The Slow Demise of Offshore Outsourcing
Cecil is a member of The Motley Fool Blog Network -- entries represent the personal opinion of the blogger and are not formally edited.
Outsourcing contributes to a large chunk of export revenue in developing countries. Mainly India, in the past, has benefited from an offshore outsourcing boom. But now there may be several reasons for that chapter of outsourcing to close. Macro-economic factors combined with renewed competition from US based outsourcing companies may see a large chunk of revenue that would’ve gone to Indian based companies, to stay home in the US. Let’s take a look at why this is happening.

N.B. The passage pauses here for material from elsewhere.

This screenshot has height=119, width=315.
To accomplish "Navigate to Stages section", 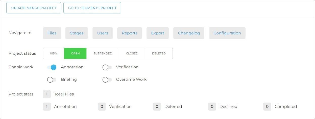I will pyautogui.click(x=77, y=33).
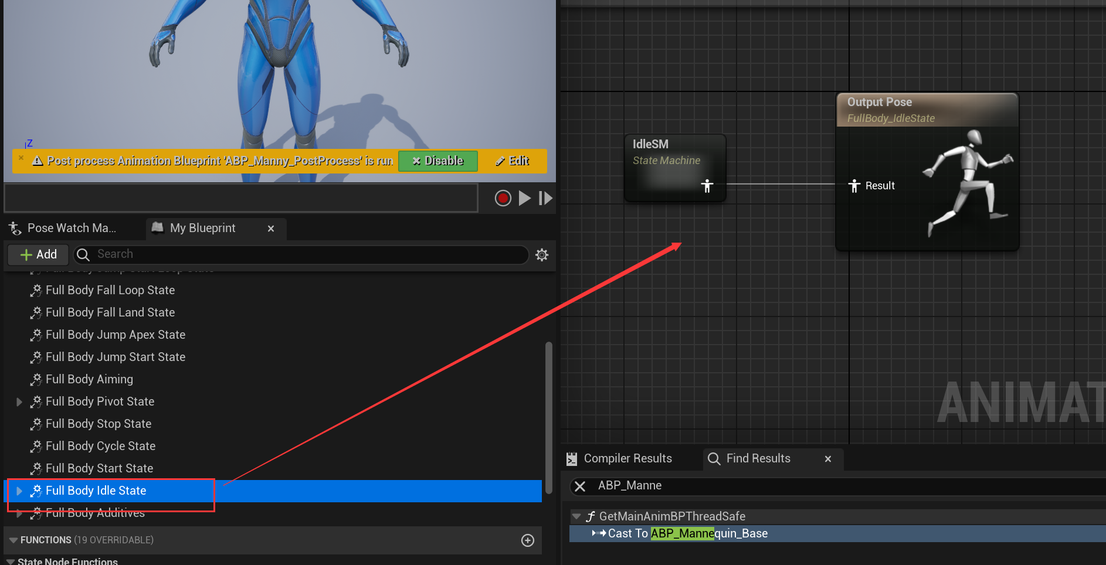Click the IdleSM output pose pin

707,186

Infosys ) went on a tailspin earlier in the month. India’s second largest outsourcing company posted that revenue rose 22% year on year to 98.58 billion INR whereas analysts estimates were at 99.51 billion rupees. Net income rose 24% to 23.69 billion, while Wall Street was expecting 23.71 billion rupees, but another cut in earnings forecast didn’t leave investors too pleased. Earnings have been estimated at 160.61 rupees to a share as opposed to 166.46 rupees a share earlier, thanks to a weaker dollar vis-à-vis the rupee. Another hurdle that the company faces was the fact that there was a significant slowdown from China and the company also stated that Q3 visibility was limited and clients weren’t enthusiastic on committing.
One of the positives however, one should note is that underlying volumes rose by 4% when compared to the previous quarter, which suggests that Infosys is gaining some lost share. Another positive for the company is the integration of Switzerland based Lodestone Holding AG, which should bump up revenues from Europe to near the 40% mark.

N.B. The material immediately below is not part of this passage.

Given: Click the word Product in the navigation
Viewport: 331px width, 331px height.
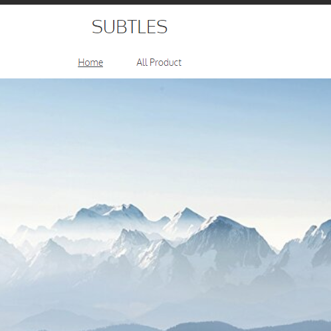Looking at the screenshot, I should click(166, 62).
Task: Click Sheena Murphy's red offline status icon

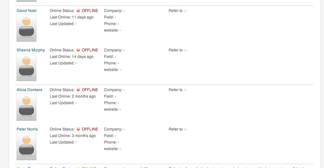Action: point(78,50)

Another company from India that provides outsourcing solutions is Wipro (NYSE: WIT) which is a provider of IT, which began in 1945 as a maker of vegetable oils. In August, HSBC securities upgraded Wipro from Neutral to Overweight. The last time Wipro Limited reported earnings, it reported a sales rise of more than 24% from a year earlier and 8% from the previous quarter to 106.20 billion rupees and a net profit rise of more than 18% to 15.80 billion rupees but the company also noted seeing uncertainty and delays in deal closures, however, it should be noted that its pipeline is quite impressive.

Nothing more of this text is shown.